The bar to get a opinion published about legalising and regulating cannabis is, you'll know, not terribly high at the moment. Anyone can have a crack. But there's a column published on Stuff that I want to take a closer look at because it's by someone who should bring a degree of expertise.

It's by Dr Mark Hotu of Green Doctors in Ponsonby, which bills itself as "the ONLY [cannabis] clinic that has actual medical specialists". I presume that doesn't mean the only one with medical doctors, but with a specialist on staff. 

Acccording to the Green Doctors website, Dr Hotu himself himself has been prescribing cannabis products for "over a year" and visited a cannabis clinic in Canada last year. His colleague Dr Anne Craig joined the practice last year. They both have have backgrounds in treating pain and Dr Craig is a pain specialist. Like all New Zealand doctors, their history of prescribing cannabis is a very short one.

UPDATE: In the comments below, Dr Waseem Alzaher of Cannabis Clinic says Dr Craig "works solely for Cannabis Clinic and not Green Doctors. She has requested her name be removed for 2 months now."

Dr Hotu says this in his column:

As a GP I feel a duty to help ensure the public is properly informed when they cast their vote, they should know about the existing availability of medicinal cannabis and the potential risks of self-prescribing cannabis for health reasons.

I’m concerned that many voters have been led to believe a cannabis referendum ‘Yes vote’ equals a ‘Yes’ for medicinal cannabis. This is not the case; patients already have access to medicinal cannabis. It’s legal under the Medicinal Cannabis Scheme and currently available via prescription from doctors who can identify any potential drug interactions and adverse effects that may affect a patient.

At present, that means that they prescribe a lot of CBD, which they've been allowed to do since September 2017. Green Doctors bills itself as offering "the cheapest CBD products in the country". There are nine of them listed on its website, but the Ministry of Health's regulations are such that no one's allowed to tell you what they are.

Currently, doctors can readily prescribe exactly one product containing THC: Sativex, which was approved in 2010. Sativex is approved by MedSafe for treating the symptoms of multiple sclerosis, but since April 1 this year, doctors have been allowed to use their clinical judgement prescribe it off-label, for pain and other conditions. It's not funded by Pharmac and costs around $900 + GST a month, although for some patients it's considerably more.

Another, functionally similar, product, Tilray 10:10, is often cheaper, but it's unapproved, which means a specialist must write the prescription, which has to be approved on a case-by-case basis by the Ministry of Health. (Having a pain specialist like Dr Craig on staff is an obvious advantage.)

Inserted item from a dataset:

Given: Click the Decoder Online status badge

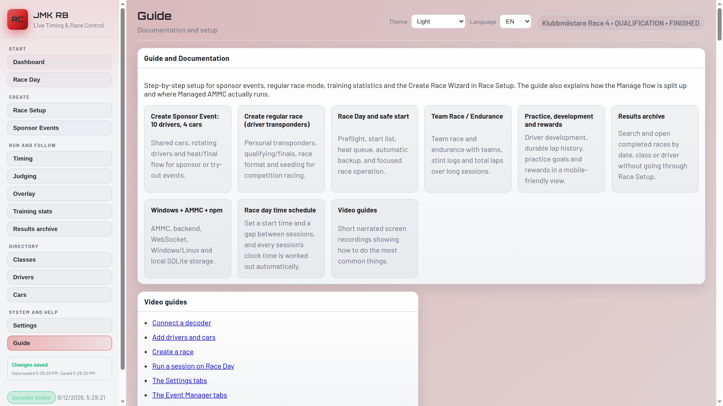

The situation will gradually improve as products are approved under the April 1 regulations, but no product has been submitted for approval yet.

Moving on ...

Admissions to psychiatric hospitals for marijuana induced psychosis will go through the roof. Over the last few years we’ve put millions of dollars into the prevention and treatment of mental illness. Speak to any health professional that works in this field and they’ll tell you the impact that marijuana has on psychosis. Increasing access will undoubtedly result in a surge in mental health admissions. 

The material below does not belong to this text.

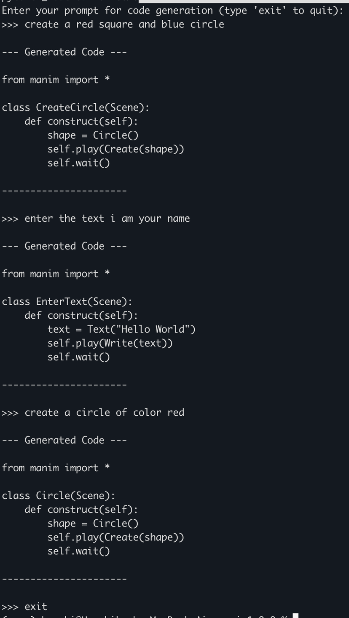Image resolution: width=349 pixels, height=618 pixels.
Task: Click the terminal cursor block at bottom
Action: (x=295, y=615)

"Through the roof" and "undoubtedly result in a surge" are big claims – and they're not supported by evidence. If they were, you couldn't imagine the directors of our two most important public health research projects, the Dunedin and Christchurch longitudinal studies, being supportive of  careful legalisation. Or for frontline mental health staff consulted for the 2018 Report of the Government Inquiry into Mental Health and Addiction to repeatedly emphasise the way crimianlisation makes ther work more difficult.

The rate of Cannabis Use Disorder, which is assessed with a DSM checklist asking about tolerance, dependence and various social impairments, is a good thing to look at here, because it can lead to more serious mental health problems.

One study last year showed small but significant increases in CUD in legal US states among past-year users in 2008-2016 – effectively covering the first two years of legal availability in Colorado and Washington state – but the researchers speculated that the teen rate was influenced by unmeasured confounders.

Another, published at the same time but using the same dataset over a longer period and a slightly different case definition (frequent users, rather than past year users), found a substantial fall in CUD incidence among young people and the authors speculated that "as the cannabis market becomes increasingly regulated, better information about cannabis use risks may be available." In other words, bringing cannabis out into the light may be facilitating better choices.

A new study, published last week and using 2008-2017 data, found the same nationwide decline in adolescent CUD - and that "compared to other states, the rate of admission declined more rapidly among adolescents in Colorado and Washington following the legalization of cannabis."

We may not yet be at the stage of conclusive evidence, but claiming as a fact that legalisation would send psychiatric admissions "through the roof" seems pretty reckless for a doctor.

Dr Hotu continues:

Last year I was in Montreal at a medicinal cannabis summit and spoke to one of the clinical directors of Spectrum Therapeutics, the medical arm of Canada’s largest medicinal cannabis company. Prior to 2019, they increased production of their oral oils and capsules in preparation for the recreational market. When cannabis was finally legalised they ended up having to dump all those products because no one wanted them. Why? Because all people wanted to do was smoke. 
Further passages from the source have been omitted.